This creamy chicken taco pasta is a one skillet dinner packed with taco flavor and 37 grams of protein per serving. It's quick, family-friendly, and ready in under 30 minutes.
Heat oil in a large skillet over medium heat. Arrange chicken in a single even layer, cook for 4 minutes undisturbed.
Add peppers, onions, and garlic. Sauté for 4 minutes until onions and peppers are softened.
Stir in tomatoes, chicken broth, taco seasoning and pasta. Lightly press pasta down with the back of a spoon to form an even layer mostly covered in liquid.
Bring to a simmer. Reduce heat to medium low. Cover and cook for 15 minutes stirring once about half way through.
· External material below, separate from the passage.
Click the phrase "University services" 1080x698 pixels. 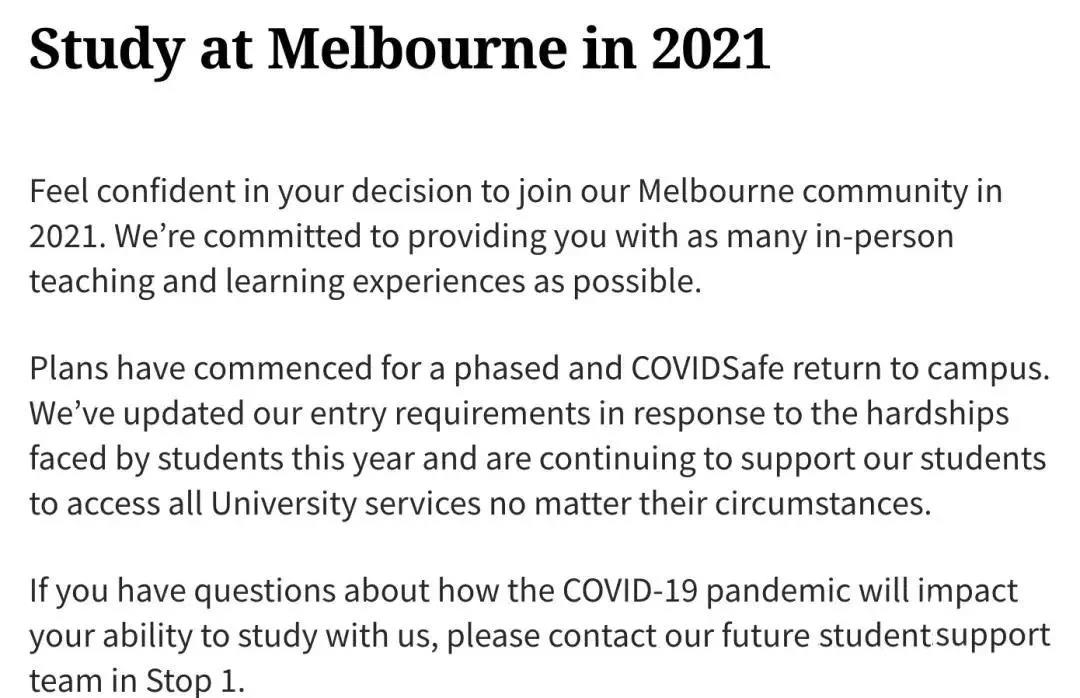pyautogui.click(x=344, y=502)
Stir and check pasta for doneness. If it's too firm replace cover and cook for additional 2-3 minutes.
Remove from heat and stir in cheese. Allow to cool for several minutes for sauce to thicken. Garnish as desired.
Notes
Keep an eye on the broth: Add more broth if needed if the pasta absorbs liquid too quickly.
Cook just until al dente: This ensures the best texture and prevents the pasta from becoming mushy.
Store leftovers in a sealed container in the fridge for up to 3 days. The dish reheats well, but you may need to add a splash of broth or milk to loosen the sauce.